Déterminisme. Ne serions nous que des atomes, des corps, des atomes sociaux ? Ne serions nous que les réceptacles de déterminismes atomiques, sociaux et biologiques ? Ne serions nous que des pantins dont les ficelles nous échappent totalement ? N’aurions nous donc aucune volonté ?

            Car cette opposition, cette alternative trop souvent inconciliable se dissout en un mot : la volonté. Oui, nous voulons. La volonté est à différencier du choix, piètre interprétation morale (trop humaine…) de la volonté. Le problème du couple liberté/déterminisme se limite à la question suivante : Ai-je une volonté propre, libre, sans aucune cause, ou ma volonté n’est-elle que partie de causes (atomiques, biologiques ou sociales) qui me dépassent ?
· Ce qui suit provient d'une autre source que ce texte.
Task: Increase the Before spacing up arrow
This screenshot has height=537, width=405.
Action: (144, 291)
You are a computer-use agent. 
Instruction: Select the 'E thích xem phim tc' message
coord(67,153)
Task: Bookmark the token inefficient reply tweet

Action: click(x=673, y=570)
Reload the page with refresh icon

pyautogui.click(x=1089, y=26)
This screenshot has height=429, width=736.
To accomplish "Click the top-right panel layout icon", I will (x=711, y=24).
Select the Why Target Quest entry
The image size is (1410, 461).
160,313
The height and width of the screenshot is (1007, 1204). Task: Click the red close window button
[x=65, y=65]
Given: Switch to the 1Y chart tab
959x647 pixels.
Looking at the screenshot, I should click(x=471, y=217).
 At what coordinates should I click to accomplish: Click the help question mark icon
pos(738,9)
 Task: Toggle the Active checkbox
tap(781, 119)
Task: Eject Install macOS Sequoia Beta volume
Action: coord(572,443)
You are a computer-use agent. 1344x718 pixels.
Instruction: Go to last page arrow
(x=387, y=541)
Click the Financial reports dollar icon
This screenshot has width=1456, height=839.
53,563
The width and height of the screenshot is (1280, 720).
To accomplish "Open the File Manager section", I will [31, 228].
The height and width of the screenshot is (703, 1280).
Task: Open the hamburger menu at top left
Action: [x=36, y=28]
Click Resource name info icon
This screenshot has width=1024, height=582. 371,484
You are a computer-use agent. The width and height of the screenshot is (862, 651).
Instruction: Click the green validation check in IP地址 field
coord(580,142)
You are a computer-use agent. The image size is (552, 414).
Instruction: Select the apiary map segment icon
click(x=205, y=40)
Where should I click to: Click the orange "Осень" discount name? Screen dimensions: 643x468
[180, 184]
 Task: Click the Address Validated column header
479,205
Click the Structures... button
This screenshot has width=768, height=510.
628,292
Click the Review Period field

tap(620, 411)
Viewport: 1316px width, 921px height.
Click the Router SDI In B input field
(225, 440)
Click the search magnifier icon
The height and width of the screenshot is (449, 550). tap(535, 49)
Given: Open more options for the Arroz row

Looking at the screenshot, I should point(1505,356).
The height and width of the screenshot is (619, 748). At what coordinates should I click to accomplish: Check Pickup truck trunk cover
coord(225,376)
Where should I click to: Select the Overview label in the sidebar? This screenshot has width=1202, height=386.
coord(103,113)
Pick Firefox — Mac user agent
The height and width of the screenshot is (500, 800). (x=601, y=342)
            Etrange opposition. Je sais n’être qu’atomes, n’être qu’un corps biologique, n’être qu’individu (au sens de corps indivisible socialement, ou atome social). Je conçoit être totalement déterminé, physiquement et socialement, et pourtant… Je veux. Ma volonté n’est sûrement que le résultat de mes déterminismes, interprétée libre par ignorance, par innocence. Là est toute la solution ! De là découle la clarté libertaire (la liberté comme ultime) ! Si on est libre, cela ne peut être que par représentation interposée. On se représente libre. On se perçoit libre. La sagesse sophiste (redondance ô combien nécessaire) nous apprend que si une vérité existe, c’est celle des apparences. On est libre que par innocence, par ignorance de ses propres déterminismes. Nous avons l’apparence (par innocence) d’être libre, et cela est plaisant.

Mais alors qu’est ce être libertaire ? Quel est le but de la connaissance de ses déterminismes ? Quel est le but d’une civilisation socratique, d’une civilisation en soif de connaissance (cf Nietzsche, la naissance de la tragédie) ? Une civilisation qui, selon les dires bibliques, s’est condamnée elle-même par amour de la connaissance, qui a croquée la pomme ? C’est là qu’il faut comprendre la liberté comme affranchissement. Que dit Nietzsche quand il introduit la connaissance comme élément civilisationnel à dépasser ? Il dit : connais toi toi-même, connais la chaîne des causes qui déterminent ta volonté, mais cela n’est pas ton but ultime, ta connaissance ne te mènera pas vers la liberté, elle t’enchaînera, tu te trouveras enchaîné par cette chaîne de causes. La connaissance n’a pas pour but la liberté. La connaissance a pour but l’enchaînement. Non, il dit plutôt : connais toi toi-même pour mieux t’oublier, pour connaître ta chaîne afin de mieux la détruire, la casser et retrouver ton innocence d’ignorant, d’enfant. La liberté pour le libertaire c’est donc connaître ses chaînes pour mieux s’en affranchir, oublier sa connaissance pour assainir ses représentations, atteindre la grande Santé. Connais ton corps, connais ton environnement et oublie les, affranchis t-en. Alors tu seras libre et innocent.